A test field of sorghum outside Manhattan, Kan., planted by Kansas State University. (NPR)

Much of the world is turning hotter and dryer these days, and it's opening new doors for a water-saving cereal that's been called "the camel of crops": sorghum. In an odd twist, this old-fashioned crop even seems to be catching on among consumers who are looking for "ancient grains" that have been relatively untouched by modern agriculture.

Sorghum isn't nearly as famous as the big three of global agriculture: corn, rice and wheat. But maybe it should be. It's a plant for tough times, and tough places.

Sorghum "originated in the northeastern quadrant of Africa," explains Gebisa Ejeta, a plant scientist from Ethiopia and professor at Purdue University. From there, it spread across Africa, India and even into China. "It's got a lot of characteristics that make it a favorite crop for the drylands of Africa and the semi-arid tropics."

It's an essential source of food in those regions, but it's not typically a big money crop. In Africa, it's grown by subsistence farmers. It's never gotten much attention from seed companies or investors.

But it is nutritious. It can grow in soils that other plants won't tolerate. Above all, it doesn't need much water. Compared with corn, for instance, it needs one-third less water, and it doesn't give up and wilt when rains don't come on time. It waits for moisture to arrive.

It probably arrived in North America aboard slave ships. That traditional sorghum looks like an overgrown corn plant, up to 10 feet tall, with a head of seeds on top.

Today, American farmers grow two kinds of sorghum. Sweet sorghum is tall; you can use it to make a sweet syrup or just feed the whole plant to animals.

But most sorghum in the U.S. is grown for feed grain. That version of the plant is short, with seeds that come in several different colors.

Steve Henry showed me some near Abilene, Kan., on our way to the farm where he grew up. Kansas is the biggest sorghum-growing state. Out here, they call milo.

"You've got white milo, red milo, yellow milo," says Henry, scanning the field. "Basically, you have the little berries, and they're filled with starch, like like corn is filled with starch, and the starch is what we're after."

Sorghum is used for the same things as corn: high-energy feed for pigs and chickens. It also gets turned into ethanol.

But corn is far more popular. Corn produces a bigger harvest, and farmers earn bigger profits with it — at least when there's plenty of water. In the U.S., the amount of land in sorghum has been steadily shrinking.

There are signs, though, of a sorghum revival on the high plains. The reason is water, or the lack of it. From Nebraska to western Texas, cornfields have been fed with rivers of water pumped from underground aquifers, and that water is starting to run low.

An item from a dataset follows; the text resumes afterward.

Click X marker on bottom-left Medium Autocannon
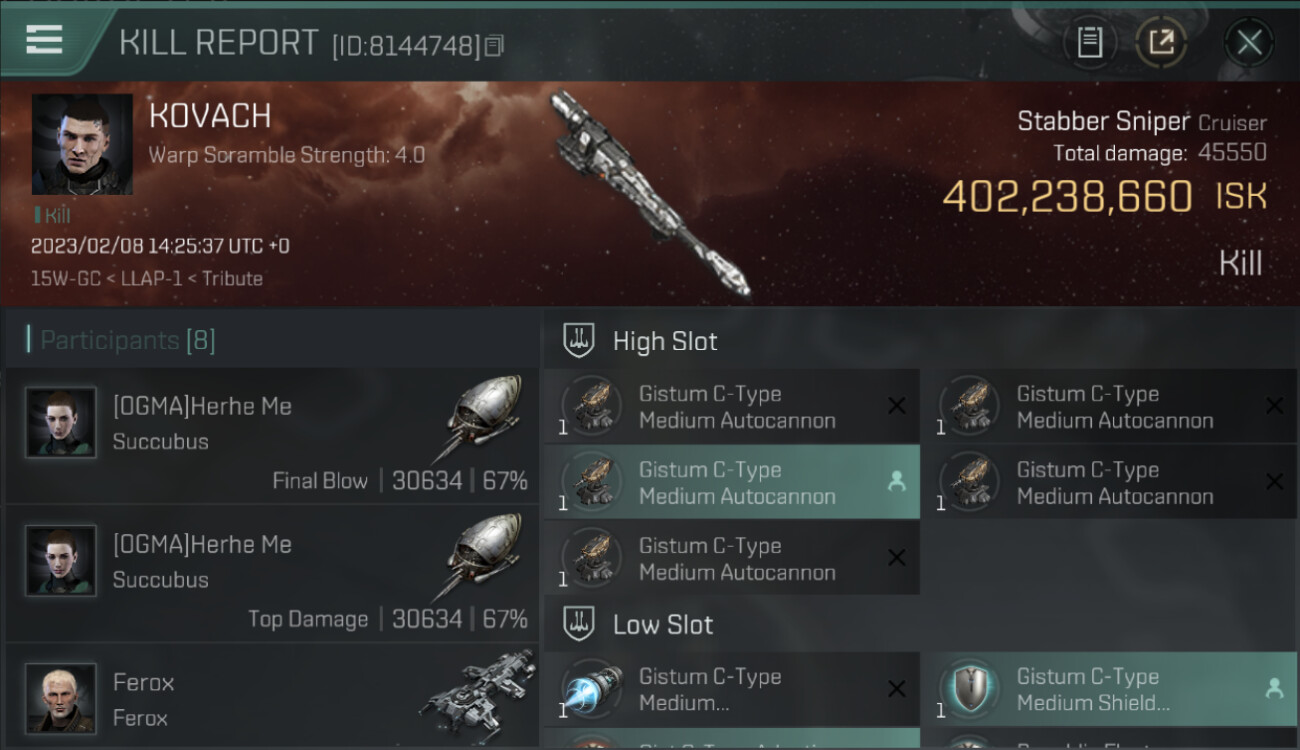1300x750 pixels. click(x=896, y=558)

Some farmers, such as Mitchell Baalman of Hoxie, Kan., are looking for crops that aren't quite so thirsty. "We're learning a lot about milo," says Baalman. "You know, nobody wants to grow milo out here; it's kind of a forgotten crop. But I tell you what, there's where our money's going to be made this year. It'll be on grain sorghum."

Ejeta, who won the World Food Prize in 2009 for his work on sorghum, says that sorghum's renaissance may depend on the price that farmers pay for water. "If water is given its real value, and you limit irrigation, or people begin to pay for water, it would be economically smarter to grow sorghum in several areas of the United States," he says.

In the latest twist to the sorghum saga, it's actually becoming somewhat trendy among consumers who are looking for something a little different, and maybe a little more healthful.

"Sorghum is naturally gluten-free; it's an ancient grain," says Earl Roemer, who set up a company called Nu Life Market to sell sorghum flour to big food companies. Roemer's sorghum mill in Scott City, Kan., is busy. "Demand is exploding!" he says. "We're seeing 25 to 30 percent increase in demand, annually. We're doing all we can to increase production." His flour goes into gluten-free baked goods and is also used in breakfast cereals containing so-called ancient grains like quinoa, amaranth and spelt.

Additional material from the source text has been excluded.